**Exercise requirements**.
1 > Please condense the paragraph of the book review that begins "In late January, the U.S. Preventive Services Task Force" into a short bulleted list that keeps its main facts.
2 > Render this sentence from the book review in Spanish: "In her third novel, Hesitation Wounds, the characters are almost entirely depressed, the protagonist included."
3 > Proceed with the book review, beginning right after its last sentence.

Segment Start: Page excerpt

In late January, the U.S. Preventive Services Task Force (not a federal government group) issued this report: all adult Americans ought to be screened by their GP for depression. (“Depression is among the leading causes of disability in persons 15 years and older,” states the report.) Certainly in northern New England, we can relate. Many of us have SAD – Seasonal Affective Disorder - as our skies are often gray. We don’t get enough sun.
Of course, not all of us are depressed. Contemplative, yes. As are the characters in this new novel by Amy Koppelman. In her third novel, Hesitation Wounds, the characters are almost entirely depressed, the protagonist included.
Koppelman knows of depression. She admits in interviews that she has suffered much of her life; she is deeply concerned with issues of women’s mental health. Another of her novels,
I Smile Back, was made into a film (Koppelman also is a screenwriter). That narrative revolves around a destructive woman trying to surmount her depression.
And guess what? This latest novel is quite depressing to read. The first two lines of the novel give some clue of what is to come: “This is what I know. The people who love you leave.”

Segment End: Page excerpt
Segment Start: Dataset excerpt

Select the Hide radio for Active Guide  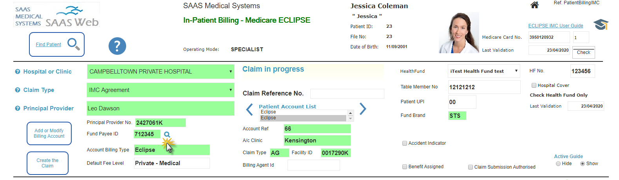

Segment End: Dataset excerpt

**Task-by-task outputs**.
1 >
- In late January, the U.S. Preventive Services Task Force, which is not a federal government group, issued a report saying GPs should screen all adult Americans for depression.
- The report calls depression one of the leading causes of disability in people 15 years and older.
- In northern New England, many people have Seasonal Affective Disorder (SAD) because skies are often gray and there is not enough sun.

2 > En su tercera novela, Hesitation Wounds, casi todos los personajes están deprimidos, incluido el personaje principal.

3 >
Sadness aside, the book is extremely well-written in terms of language and structure, and it is sensitive. The thoughts and dialogue seem real to sad people’s experiences. Its storyline is unique and the chronology, shifting back and forth, is done skillfully so the reader doesn’t get lost in a time vacuum.
The main story is about Dr. Susanna Seliger, a 40-something psychiatrist who almost 30 years ago lost her only sibling, Daniel, to a horrible death. They were teenagers. In the middle of her life, Susa is stuck somewhere between stages 2 and 4 in the Kubler-Ross hierarchy
of grieving. Her brother was lively, handsome, a graffiti artist. The two had non-abusive parents. They were extremely close; they often got high together and discussed almost everything.
In her psychiatric practice, a field chosen in great part because of her brother’s death, Susa treats those who are chronically depressed with electroconvulsive therapy (ECT) and in her life; she grieves for her brother, daily. “Memory keepers beware: there are no annotations. Time alters, what was becomes something else, and with more time it becomes something else yet again.”
Her pain diminishes slightly, but does not leave her. “This is the dirty secret of my profession. Or perhaps it’s just one of my dirty secrets… As much time as I’ve spent trying to understand the human mind, I haven’t gained much perspective.”
Shortly after his death, to help her cope with the overwhelming loss, Susa dated and almost married her brother’s best friend, Ray. That didn’t work out, nor do her ensuing relationships.
The ending is somewhat bleak, but not like the beginning. Susa does assertively begin to rebuild her life and her shattered hopes for any relationship’s stability. She makes a huge leap of faith, and she begins to leave Daniel. When she visits his grave, she tells him, “… I’m getting better. Maybe one day I won’t cry at all.” She begins to act on a regained ability to love.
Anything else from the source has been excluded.